The report, by the PA news agency, surveyed 7,883 people who had used a hospital car park in the last two years and financial data was gathered from 144 NHS trusts.

This data showed that hospitals made £254,373,068 from charging for parking in 2018/19 - up ten percent on the previous year and a record high.

Overall, 47 NHS trusts increased their parking charges between 2017 and 2019, typically by ten percent.

The survey revealed that patients and visitors often struggle to find spaces, experience a lack of disabled parking, long queues and parking meters that do not work.

And in a table of the most expensive hospitals for parking, the North Tees and Hartlepool NHS Foundation Trust came top at £4 an hour, although a trust spokesman said that was not the full picture.

He said: "We have two car parks at the University Hospital of North Tees and one car park at the University Hospital of Hartlepool; the visitor car parks on both sites are free for 20 minutes before charges apply.

"In addition, for visitors making recurring visits there is a seven day multiple visit permit costing just £7 which can be used across the two sites."

He added: "There is an additional car park for the University Hospital of North Tees located on Hardwick Road which is also free for the first 20 minutes and then costs £2 for a stay of up to 14 hours.

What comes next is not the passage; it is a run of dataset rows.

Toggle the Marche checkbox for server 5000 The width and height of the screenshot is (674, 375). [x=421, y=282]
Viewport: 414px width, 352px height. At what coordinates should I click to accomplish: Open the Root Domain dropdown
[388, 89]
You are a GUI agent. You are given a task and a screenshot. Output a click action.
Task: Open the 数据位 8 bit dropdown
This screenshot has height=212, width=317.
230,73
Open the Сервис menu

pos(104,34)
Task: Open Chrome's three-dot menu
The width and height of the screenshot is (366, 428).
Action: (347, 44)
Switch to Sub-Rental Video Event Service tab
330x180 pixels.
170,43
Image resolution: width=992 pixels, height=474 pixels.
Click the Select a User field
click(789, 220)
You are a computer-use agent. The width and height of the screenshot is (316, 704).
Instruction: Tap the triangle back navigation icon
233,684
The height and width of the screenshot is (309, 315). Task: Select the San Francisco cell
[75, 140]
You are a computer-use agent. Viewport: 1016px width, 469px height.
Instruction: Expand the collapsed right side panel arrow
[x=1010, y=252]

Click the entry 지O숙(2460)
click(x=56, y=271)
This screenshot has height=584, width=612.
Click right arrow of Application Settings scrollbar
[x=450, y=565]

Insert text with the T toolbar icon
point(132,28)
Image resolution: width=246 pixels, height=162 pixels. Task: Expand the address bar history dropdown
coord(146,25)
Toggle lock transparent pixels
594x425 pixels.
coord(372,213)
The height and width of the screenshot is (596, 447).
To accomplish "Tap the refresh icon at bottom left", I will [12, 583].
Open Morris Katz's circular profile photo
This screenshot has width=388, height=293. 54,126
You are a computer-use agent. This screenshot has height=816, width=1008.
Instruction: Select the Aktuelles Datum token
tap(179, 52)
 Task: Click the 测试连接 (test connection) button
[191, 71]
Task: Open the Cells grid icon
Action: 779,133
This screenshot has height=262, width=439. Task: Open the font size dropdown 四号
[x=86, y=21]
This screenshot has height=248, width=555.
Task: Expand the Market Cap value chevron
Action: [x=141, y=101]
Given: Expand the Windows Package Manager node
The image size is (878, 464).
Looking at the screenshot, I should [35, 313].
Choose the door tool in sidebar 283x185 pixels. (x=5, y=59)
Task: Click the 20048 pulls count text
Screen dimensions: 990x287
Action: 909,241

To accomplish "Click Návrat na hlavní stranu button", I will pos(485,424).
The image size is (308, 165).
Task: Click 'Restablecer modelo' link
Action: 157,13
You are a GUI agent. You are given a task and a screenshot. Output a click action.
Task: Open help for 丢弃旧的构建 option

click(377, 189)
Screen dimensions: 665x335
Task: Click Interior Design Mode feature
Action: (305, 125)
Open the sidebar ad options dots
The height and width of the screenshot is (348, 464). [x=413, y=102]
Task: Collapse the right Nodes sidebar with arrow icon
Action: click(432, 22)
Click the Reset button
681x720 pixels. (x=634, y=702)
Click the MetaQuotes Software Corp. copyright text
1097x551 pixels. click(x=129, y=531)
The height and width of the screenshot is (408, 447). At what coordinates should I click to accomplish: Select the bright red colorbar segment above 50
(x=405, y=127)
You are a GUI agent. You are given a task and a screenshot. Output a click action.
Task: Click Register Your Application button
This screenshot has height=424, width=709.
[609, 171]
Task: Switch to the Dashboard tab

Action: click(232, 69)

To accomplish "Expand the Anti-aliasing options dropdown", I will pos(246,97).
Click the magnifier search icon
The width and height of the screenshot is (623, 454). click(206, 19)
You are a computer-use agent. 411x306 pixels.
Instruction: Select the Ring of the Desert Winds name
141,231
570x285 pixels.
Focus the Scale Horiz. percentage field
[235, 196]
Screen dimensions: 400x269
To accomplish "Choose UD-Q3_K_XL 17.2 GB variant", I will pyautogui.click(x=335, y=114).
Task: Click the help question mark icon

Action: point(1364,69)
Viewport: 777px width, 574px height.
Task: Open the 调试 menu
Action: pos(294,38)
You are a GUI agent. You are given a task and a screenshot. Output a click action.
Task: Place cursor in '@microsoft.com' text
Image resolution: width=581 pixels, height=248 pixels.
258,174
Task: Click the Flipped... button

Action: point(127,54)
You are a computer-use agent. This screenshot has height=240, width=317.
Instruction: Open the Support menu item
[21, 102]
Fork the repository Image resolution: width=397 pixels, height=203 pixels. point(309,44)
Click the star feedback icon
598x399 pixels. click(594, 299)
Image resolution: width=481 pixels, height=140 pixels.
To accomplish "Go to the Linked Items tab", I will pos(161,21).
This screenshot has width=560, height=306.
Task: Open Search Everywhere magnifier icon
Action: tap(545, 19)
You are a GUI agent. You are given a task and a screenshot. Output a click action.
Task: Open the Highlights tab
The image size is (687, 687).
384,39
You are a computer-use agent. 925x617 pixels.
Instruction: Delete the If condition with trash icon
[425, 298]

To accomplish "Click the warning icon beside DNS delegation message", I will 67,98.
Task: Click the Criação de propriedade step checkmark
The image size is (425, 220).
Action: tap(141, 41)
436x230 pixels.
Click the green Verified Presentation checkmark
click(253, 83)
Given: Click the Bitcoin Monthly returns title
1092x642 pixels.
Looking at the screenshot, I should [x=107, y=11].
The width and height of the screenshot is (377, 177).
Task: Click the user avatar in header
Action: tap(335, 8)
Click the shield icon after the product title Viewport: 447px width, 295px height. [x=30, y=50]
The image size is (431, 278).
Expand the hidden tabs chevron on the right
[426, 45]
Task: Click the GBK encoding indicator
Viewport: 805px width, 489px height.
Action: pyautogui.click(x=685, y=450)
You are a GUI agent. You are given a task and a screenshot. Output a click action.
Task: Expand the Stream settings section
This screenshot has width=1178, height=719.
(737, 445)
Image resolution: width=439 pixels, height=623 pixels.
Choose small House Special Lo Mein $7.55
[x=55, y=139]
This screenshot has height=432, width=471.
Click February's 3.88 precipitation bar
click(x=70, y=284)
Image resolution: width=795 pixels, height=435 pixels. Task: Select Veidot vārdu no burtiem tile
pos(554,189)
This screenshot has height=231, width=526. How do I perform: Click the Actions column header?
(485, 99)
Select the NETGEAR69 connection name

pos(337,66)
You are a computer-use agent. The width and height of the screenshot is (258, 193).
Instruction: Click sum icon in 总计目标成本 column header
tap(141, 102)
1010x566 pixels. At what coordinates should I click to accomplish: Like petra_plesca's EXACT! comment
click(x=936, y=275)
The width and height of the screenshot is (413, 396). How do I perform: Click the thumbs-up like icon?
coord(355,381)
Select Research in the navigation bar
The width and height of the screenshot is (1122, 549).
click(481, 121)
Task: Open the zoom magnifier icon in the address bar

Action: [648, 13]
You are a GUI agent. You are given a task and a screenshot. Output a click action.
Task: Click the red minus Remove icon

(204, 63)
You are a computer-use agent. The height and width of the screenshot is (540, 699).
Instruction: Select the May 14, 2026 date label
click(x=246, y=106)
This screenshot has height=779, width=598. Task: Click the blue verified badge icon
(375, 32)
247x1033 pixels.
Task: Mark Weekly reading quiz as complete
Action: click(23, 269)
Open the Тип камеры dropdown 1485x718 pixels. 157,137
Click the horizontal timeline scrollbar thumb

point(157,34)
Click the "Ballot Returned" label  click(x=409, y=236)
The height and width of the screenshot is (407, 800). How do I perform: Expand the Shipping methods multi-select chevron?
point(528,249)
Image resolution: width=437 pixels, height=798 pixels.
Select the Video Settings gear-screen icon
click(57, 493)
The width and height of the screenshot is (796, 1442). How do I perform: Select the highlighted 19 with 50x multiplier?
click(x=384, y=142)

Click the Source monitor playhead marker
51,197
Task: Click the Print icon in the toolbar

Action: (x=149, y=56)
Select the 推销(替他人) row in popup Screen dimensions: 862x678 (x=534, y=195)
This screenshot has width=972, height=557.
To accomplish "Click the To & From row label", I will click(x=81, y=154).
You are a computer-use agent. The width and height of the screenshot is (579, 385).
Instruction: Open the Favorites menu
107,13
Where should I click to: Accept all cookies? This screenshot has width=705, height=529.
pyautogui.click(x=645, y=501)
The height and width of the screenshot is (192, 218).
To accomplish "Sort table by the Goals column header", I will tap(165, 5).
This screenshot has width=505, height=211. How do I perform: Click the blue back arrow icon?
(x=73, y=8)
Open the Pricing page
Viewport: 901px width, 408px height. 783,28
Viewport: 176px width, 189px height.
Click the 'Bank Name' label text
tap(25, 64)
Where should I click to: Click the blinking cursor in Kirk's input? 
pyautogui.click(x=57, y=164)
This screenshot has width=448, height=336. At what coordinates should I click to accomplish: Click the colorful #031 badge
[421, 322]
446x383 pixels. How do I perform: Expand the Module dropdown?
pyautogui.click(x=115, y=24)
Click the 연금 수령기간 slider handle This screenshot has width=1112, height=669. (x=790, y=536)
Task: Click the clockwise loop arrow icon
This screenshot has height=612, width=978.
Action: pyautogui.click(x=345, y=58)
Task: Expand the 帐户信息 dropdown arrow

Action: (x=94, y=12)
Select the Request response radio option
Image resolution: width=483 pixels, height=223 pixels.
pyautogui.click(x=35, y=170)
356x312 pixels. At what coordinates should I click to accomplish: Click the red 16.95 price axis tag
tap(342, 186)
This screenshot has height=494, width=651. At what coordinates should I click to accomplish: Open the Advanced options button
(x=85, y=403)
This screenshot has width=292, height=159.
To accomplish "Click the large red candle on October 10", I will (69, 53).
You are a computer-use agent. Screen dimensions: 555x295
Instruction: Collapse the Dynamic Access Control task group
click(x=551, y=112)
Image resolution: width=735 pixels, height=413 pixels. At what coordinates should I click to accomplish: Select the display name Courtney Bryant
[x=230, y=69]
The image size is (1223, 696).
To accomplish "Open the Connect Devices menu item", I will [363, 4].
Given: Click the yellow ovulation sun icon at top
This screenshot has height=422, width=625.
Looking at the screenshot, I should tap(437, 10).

"The hospital sites are on local bus routes, and are accessible by foot or cycle."

In the PA study, 86 percent of those polled nationally said parking added to the stress of a hospital visit.

Some participants described the charges as "a rip-off", "too expensive", "extortionate", "astronomical" and "exorbitant".

And almost one in five people who received a parking fine said it was because their appointment overran or for some other reason beyond their control.

Only England's hospitals routinely charge for parking - it is largely free in Scotland, Wales and Northern Ireland.

A spokeswoman for the Patients Association said: "Charges for car parking at hospitals are a charge on people who are unwell, levied on them because they are unwell.

"We believe that patients should not be effectively charged for being ill."

Deputy chief executive of NHS Providers Saffron Cordery said increases in the cost of parking were frustrating, but added: "Car parks are expensive to run for the trusts that own them.

"These parking facilities must be maintained, lit well, and secure."